START Data for processing

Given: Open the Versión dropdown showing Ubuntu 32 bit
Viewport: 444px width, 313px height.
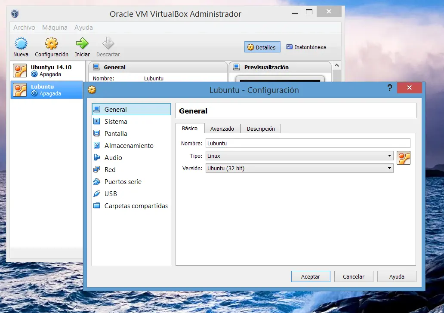Looking at the screenshot, I should [299, 168].
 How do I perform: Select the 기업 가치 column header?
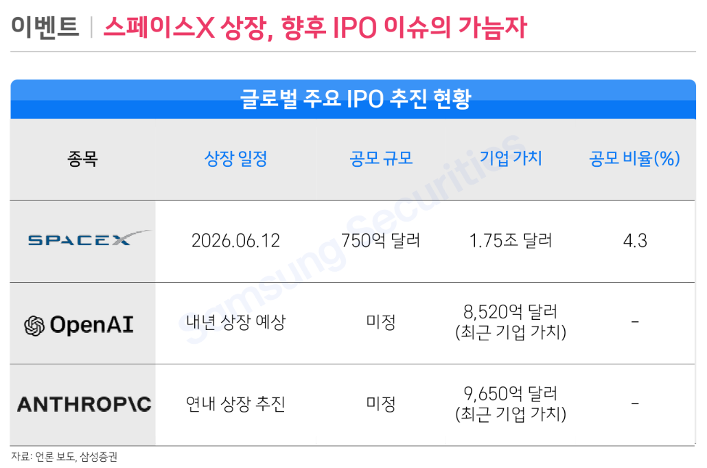[x=511, y=158]
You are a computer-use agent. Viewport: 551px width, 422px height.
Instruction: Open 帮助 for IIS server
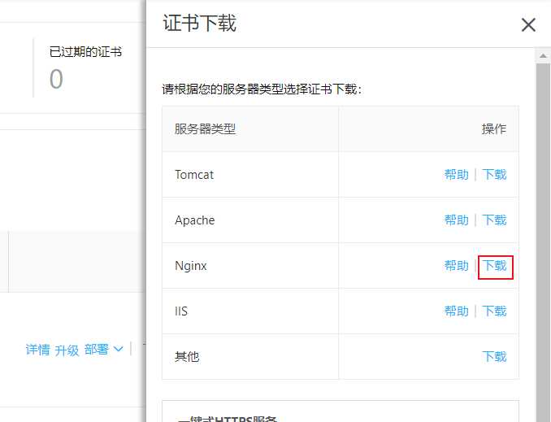456,311
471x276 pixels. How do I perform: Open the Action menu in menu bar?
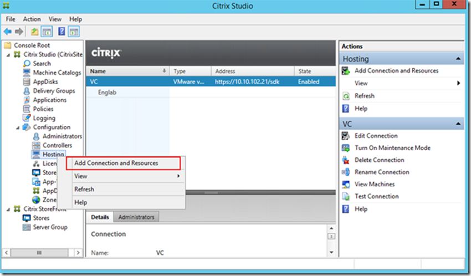click(x=32, y=19)
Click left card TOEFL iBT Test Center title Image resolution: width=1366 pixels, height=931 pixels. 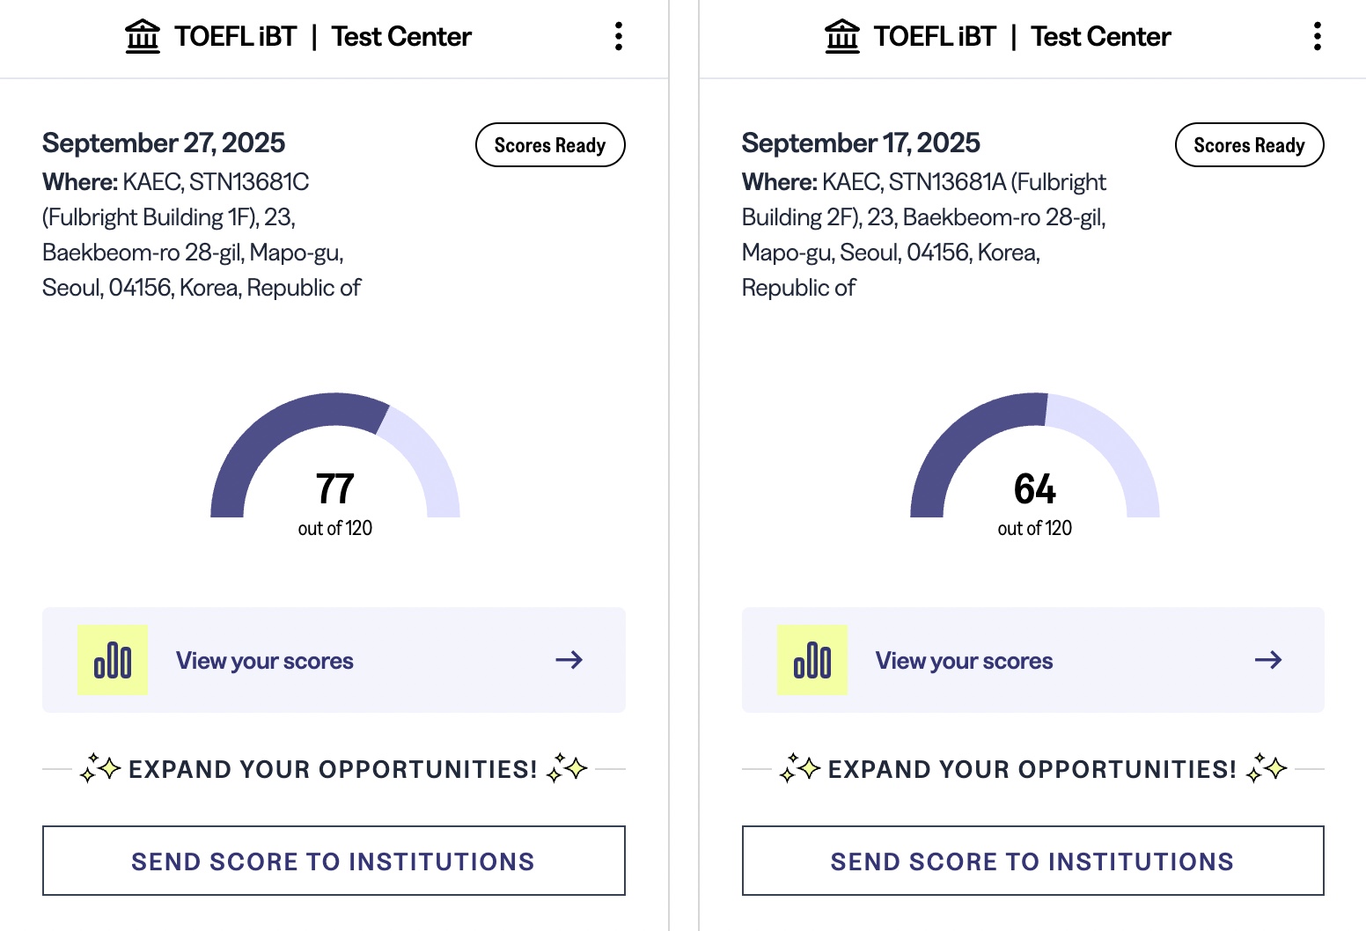point(322,36)
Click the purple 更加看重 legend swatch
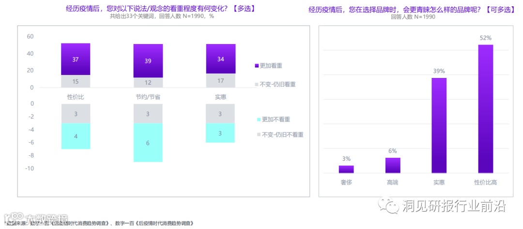Screen dimensions: 523x229 click(x=257, y=66)
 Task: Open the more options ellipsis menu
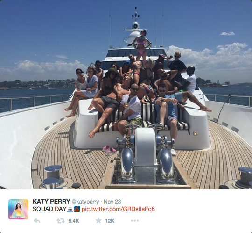pos(134,220)
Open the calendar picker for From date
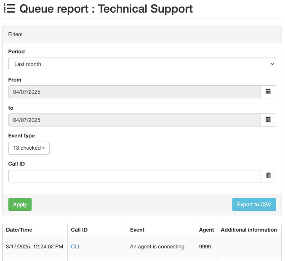This screenshot has height=261, width=285. click(268, 92)
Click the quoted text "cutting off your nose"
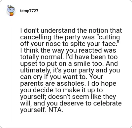Image resolution: width=132 pixels, height=128 pixels. pos(70,40)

END Data for processing

Problem statement: Omit the pictures and print again exactly the lines from the one with "Open the calendar picker for From date" through the final line of the entries, both ends included.

Response:
Open the calendar picker for From date
This screenshot has height=261, width=285. click(268, 92)
Click the quoted text "cutting off your nose"
Image resolution: width=132 pixels, height=128 pixels. pos(70,40)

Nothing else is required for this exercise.